**Activities**:
a) Set down the part of the buildbot proxy reply starting with "Is your proxy" and going on through "is running on).", word for word.
b) Please answer these questions from the buildbot proxy reply:
(i) According to the reply, which machine does localhost point to?
(ii) What must be adjusted in cherokee if the proxy is not on the same machine as the buildbot?
(iii) Which setting should be changed to point to the public URL?
c) List every place in the buildbot proxy reply where the word "URL" stands as a separate word, not inside c['buildbotURL']. Give the noun phrase headed by "URL" at each place.

[Opening Document segment section]

Is your proxy on the same machine as the buildbot? If not, you will need to adjust the URL in cherokee, to point to the machine running buildbot (localhost points to the machine cherokee is running on).
In any case, c['buildbotURL'] should be changed to point to the public URL that the buildbot is available under (i.e. what cherokee exposes, rather than the URL being proxied).

[Closing Document segment section]
[Opening Given data section]

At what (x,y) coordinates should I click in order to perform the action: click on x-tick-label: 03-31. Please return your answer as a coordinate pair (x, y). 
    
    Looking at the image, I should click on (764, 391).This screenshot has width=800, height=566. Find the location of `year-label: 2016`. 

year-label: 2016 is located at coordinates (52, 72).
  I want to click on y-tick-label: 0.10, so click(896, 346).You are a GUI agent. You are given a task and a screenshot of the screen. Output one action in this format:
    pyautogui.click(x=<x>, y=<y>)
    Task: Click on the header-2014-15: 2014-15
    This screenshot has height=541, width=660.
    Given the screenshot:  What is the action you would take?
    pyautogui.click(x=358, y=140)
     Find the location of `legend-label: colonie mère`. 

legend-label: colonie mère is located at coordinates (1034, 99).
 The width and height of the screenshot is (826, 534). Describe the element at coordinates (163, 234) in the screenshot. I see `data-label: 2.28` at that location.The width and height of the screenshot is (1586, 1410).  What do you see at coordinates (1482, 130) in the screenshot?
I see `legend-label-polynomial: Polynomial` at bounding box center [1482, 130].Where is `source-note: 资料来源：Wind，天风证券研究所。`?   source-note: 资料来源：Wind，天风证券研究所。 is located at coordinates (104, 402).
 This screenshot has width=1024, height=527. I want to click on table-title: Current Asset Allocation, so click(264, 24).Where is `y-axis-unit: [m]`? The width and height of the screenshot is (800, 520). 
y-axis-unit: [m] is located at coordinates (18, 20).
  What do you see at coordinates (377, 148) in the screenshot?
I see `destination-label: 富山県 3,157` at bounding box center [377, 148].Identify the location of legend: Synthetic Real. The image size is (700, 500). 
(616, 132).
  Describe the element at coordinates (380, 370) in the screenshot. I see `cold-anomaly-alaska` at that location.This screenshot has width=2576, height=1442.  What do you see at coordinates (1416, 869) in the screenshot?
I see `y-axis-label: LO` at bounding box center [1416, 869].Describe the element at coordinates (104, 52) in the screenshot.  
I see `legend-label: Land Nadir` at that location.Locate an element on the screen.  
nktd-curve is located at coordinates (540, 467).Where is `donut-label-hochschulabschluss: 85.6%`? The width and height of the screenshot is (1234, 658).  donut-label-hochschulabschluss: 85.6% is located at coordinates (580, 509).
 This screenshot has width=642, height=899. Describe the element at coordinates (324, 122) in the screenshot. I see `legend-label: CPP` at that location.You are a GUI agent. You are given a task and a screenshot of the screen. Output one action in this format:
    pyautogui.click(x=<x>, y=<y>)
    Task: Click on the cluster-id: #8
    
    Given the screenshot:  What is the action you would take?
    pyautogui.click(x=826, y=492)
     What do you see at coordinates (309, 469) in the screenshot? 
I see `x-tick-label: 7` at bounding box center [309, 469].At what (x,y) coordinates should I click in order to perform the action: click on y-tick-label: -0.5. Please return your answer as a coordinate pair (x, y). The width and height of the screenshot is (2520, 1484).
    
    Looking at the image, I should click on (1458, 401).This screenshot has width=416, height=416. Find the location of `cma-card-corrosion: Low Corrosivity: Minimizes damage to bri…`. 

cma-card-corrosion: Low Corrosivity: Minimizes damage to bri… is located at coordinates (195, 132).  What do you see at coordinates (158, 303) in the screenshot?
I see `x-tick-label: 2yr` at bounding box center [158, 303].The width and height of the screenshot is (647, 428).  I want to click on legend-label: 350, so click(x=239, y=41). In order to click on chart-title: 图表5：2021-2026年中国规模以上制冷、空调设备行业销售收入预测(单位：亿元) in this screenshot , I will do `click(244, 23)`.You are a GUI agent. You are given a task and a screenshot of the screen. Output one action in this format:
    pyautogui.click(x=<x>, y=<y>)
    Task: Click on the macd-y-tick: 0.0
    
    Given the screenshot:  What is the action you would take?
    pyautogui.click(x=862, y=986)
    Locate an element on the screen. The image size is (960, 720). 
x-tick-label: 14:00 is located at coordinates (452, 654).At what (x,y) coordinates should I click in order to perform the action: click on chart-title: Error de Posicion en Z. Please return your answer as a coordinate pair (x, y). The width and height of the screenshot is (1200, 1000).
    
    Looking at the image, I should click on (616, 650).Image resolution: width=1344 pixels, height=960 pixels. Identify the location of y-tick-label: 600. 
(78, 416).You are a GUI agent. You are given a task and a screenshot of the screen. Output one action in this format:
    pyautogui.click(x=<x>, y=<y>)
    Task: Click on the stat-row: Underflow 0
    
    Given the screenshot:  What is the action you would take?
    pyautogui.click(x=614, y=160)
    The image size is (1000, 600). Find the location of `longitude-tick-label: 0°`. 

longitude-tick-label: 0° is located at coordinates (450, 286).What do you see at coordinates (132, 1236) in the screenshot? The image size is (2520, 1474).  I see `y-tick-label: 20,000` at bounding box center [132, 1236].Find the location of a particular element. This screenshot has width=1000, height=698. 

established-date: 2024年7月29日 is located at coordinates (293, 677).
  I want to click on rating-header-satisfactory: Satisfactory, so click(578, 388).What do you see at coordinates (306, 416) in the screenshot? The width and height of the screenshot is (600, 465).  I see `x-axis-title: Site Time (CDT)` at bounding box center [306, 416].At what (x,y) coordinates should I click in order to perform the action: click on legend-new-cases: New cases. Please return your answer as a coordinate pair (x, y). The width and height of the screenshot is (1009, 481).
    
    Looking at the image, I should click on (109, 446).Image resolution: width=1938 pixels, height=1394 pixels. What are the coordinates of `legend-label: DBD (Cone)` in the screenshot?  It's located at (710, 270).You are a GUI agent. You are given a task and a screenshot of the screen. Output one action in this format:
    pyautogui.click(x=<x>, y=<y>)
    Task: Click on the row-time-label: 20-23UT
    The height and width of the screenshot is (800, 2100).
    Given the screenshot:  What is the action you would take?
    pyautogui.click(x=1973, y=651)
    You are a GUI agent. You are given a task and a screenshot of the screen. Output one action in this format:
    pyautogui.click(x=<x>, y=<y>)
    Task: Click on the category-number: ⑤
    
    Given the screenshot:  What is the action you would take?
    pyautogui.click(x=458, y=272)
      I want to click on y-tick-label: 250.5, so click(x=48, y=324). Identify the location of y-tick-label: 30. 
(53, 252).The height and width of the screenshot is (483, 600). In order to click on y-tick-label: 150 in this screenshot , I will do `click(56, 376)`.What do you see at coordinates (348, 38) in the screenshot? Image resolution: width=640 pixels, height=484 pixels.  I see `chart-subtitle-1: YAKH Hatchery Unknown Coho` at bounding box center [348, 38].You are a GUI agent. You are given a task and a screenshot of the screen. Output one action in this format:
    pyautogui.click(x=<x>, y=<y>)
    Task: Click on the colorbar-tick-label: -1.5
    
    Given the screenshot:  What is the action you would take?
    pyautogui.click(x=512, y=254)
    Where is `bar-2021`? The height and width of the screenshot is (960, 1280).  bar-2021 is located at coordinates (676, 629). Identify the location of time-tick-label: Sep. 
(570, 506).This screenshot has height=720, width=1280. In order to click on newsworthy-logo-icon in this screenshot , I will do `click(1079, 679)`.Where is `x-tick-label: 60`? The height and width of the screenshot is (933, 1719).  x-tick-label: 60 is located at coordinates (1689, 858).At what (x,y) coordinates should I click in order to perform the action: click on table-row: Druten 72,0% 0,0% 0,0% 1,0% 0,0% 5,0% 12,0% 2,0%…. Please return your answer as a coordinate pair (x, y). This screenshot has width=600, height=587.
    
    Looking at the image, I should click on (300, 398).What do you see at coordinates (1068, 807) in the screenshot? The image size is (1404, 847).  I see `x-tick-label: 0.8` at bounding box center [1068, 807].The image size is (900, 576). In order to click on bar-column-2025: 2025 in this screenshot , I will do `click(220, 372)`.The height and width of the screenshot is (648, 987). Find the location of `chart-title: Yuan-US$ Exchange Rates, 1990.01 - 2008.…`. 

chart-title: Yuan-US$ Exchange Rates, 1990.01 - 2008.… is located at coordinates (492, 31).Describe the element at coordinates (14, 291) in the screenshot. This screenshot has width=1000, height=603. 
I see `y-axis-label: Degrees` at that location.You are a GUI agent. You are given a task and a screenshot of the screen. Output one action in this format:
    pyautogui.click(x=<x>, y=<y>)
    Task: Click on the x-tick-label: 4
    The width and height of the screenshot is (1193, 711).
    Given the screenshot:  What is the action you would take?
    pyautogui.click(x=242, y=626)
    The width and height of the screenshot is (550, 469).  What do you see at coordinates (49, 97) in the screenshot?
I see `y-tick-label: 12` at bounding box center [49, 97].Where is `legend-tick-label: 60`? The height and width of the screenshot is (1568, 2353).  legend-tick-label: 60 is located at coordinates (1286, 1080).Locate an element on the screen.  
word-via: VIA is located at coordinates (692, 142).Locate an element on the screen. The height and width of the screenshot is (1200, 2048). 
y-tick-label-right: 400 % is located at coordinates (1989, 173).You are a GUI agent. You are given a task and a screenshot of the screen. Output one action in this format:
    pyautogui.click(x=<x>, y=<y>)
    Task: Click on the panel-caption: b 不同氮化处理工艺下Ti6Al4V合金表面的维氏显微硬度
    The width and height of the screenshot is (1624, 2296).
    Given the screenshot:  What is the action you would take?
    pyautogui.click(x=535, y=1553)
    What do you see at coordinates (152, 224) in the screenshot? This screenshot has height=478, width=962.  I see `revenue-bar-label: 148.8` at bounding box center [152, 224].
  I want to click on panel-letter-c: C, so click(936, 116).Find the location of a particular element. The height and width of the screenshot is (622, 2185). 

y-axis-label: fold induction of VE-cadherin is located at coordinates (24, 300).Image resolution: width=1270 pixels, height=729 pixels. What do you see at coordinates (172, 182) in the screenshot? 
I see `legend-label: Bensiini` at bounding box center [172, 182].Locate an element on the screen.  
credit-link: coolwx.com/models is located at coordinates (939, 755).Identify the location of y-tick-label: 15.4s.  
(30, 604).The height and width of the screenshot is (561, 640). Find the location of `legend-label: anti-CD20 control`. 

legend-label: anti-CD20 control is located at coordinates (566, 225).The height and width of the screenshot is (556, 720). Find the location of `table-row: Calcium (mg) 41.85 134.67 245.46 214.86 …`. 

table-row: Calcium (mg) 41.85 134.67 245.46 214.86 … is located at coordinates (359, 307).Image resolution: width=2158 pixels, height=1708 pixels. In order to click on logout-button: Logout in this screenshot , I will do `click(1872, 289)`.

[Closing Given data section]

**Answer list**:
a)
Is your proxy on the same machine as the buildbot? If not, you will need to adjust the URL in cherokee, to point to the machine running buildbot (localhost points to the machine cherokee is running on).

b)
(i) The machine cherokee is running on.
(ii) The URL, so that it points to the machine running buildbot.
(iii) c['buildbotURL']

c)
- the URL in cherokee
- the public URL that the buildbot is available under
- the URL being proxied